• **TASK REQUIREMENTS**: Write out the passage of the KVM dirty-logging discussion starting at "OK, I see. I" and ending at "to this patch.", keeping every word unchanged.

• **QUOTED TEXT**:
────────────────────────────────────────
OK, I see. I think the lock stuff is an important part, so one question is that
the shattering process is designed to be locked (i.e., protect mapping) or lock-less?

If it's locked, vCPU thread may be blocked for a long time (For arm, there is a
mmu_lock per VM). If it's lock-less, how can we ensure the synchronization of
mapping?

> 
> Large page shattering can happen in the NPT page fault handler or the
> thread enabling dirty logging / clearing the dirty log, so it's
> more-or-less orthogonal to this patch.
> 
> Eager page splitting on the other hand takes the opposite approach to
> this patch, frontloading as much of the work to enable dirty logging
> as possible. Which approach is better is going to depend a lot on the
> guest workload, your live migration constraints, and how the
> user-space hypervisor makes use of KVM's growing number of dirty
> logging options. In our case, the time to migrate a VM is usually less
> of a concern than the performance degradation the guest experiences,
> so we want to do everything we can to minimize vCPU exits and exit
> latency.
────────────────────────────────────────
• **DATA PROVIDED**:
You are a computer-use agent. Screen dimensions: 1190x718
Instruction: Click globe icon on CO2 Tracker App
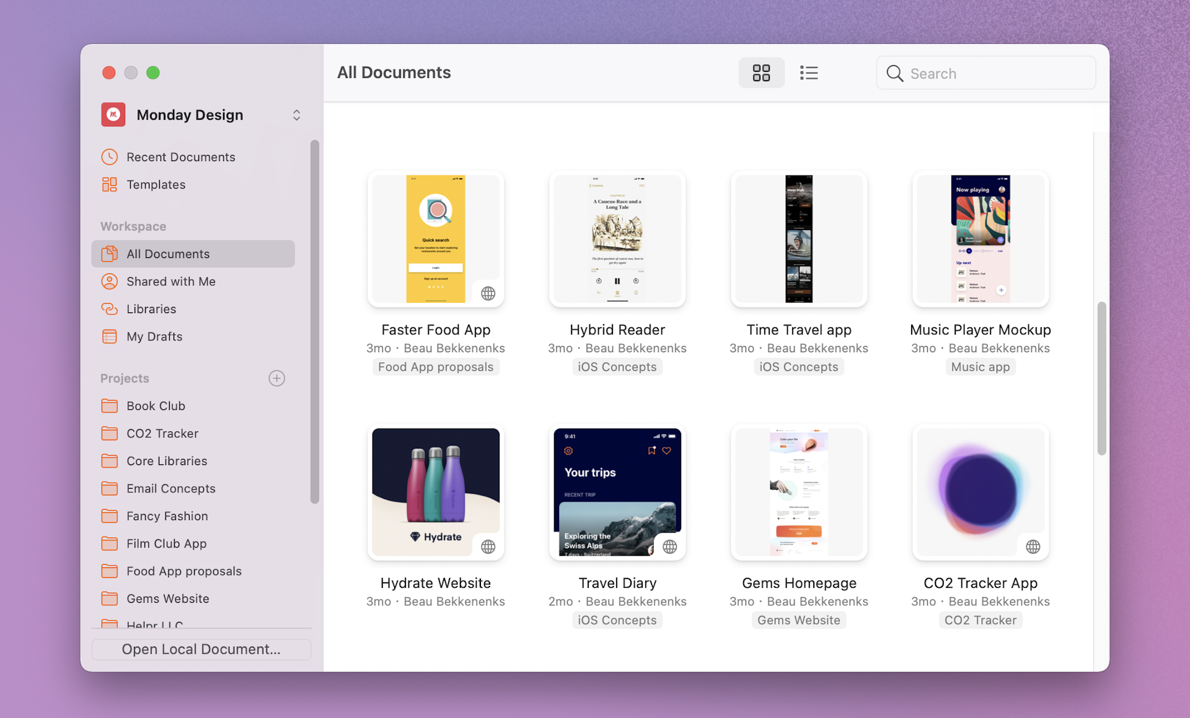point(1033,546)
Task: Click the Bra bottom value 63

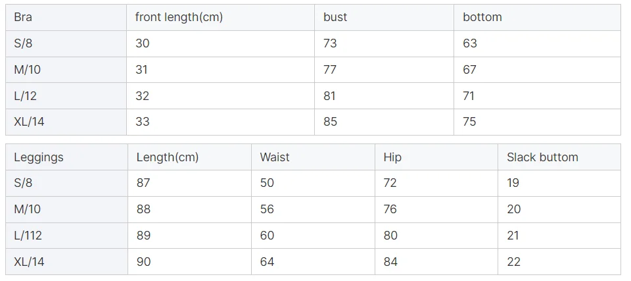Action: pos(470,43)
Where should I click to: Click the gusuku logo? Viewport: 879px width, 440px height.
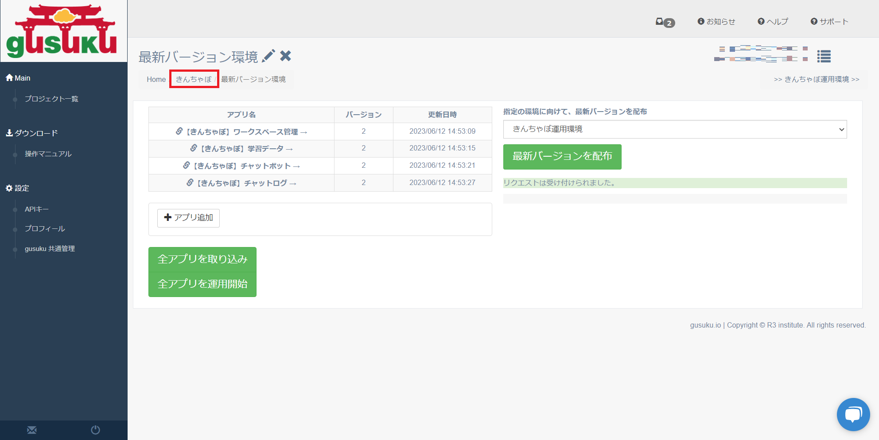(62, 32)
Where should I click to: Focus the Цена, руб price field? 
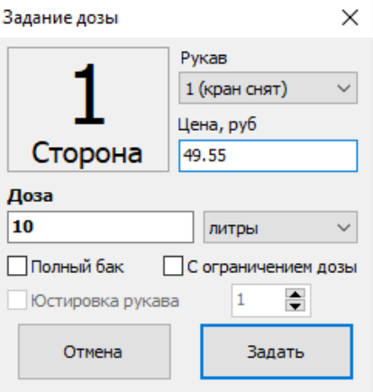click(268, 156)

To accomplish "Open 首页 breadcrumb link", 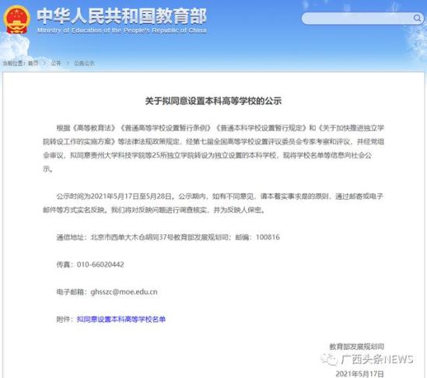I will coord(33,64).
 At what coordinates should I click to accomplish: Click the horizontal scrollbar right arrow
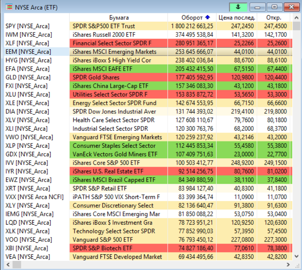coord(287,264)
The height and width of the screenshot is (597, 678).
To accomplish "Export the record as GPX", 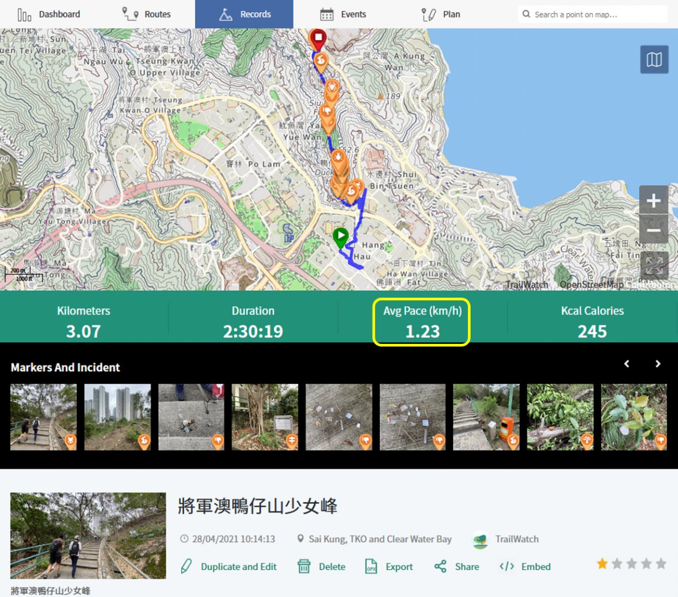I will tap(389, 567).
────────────────────────────────────────
• **RESULT OF THE EXERCISE**:
OK, I see. I think the lock stuff is an important part, so one question is that
the shattering process is designed to be locked (i.e., protect mapping) or lock-less?

If it's locked, vCPU thread may be blocked for a long time (For arm, there is a
mmu_lock per VM). If it's lock-less, how can we ensure the synchronization of
mapping?

> 
> Large page shattering can happen in the NPT page fault handler or the
> thread enabling dirty logging / clearing the dirty log, so it's
> more-or-less orthogonal to this patch.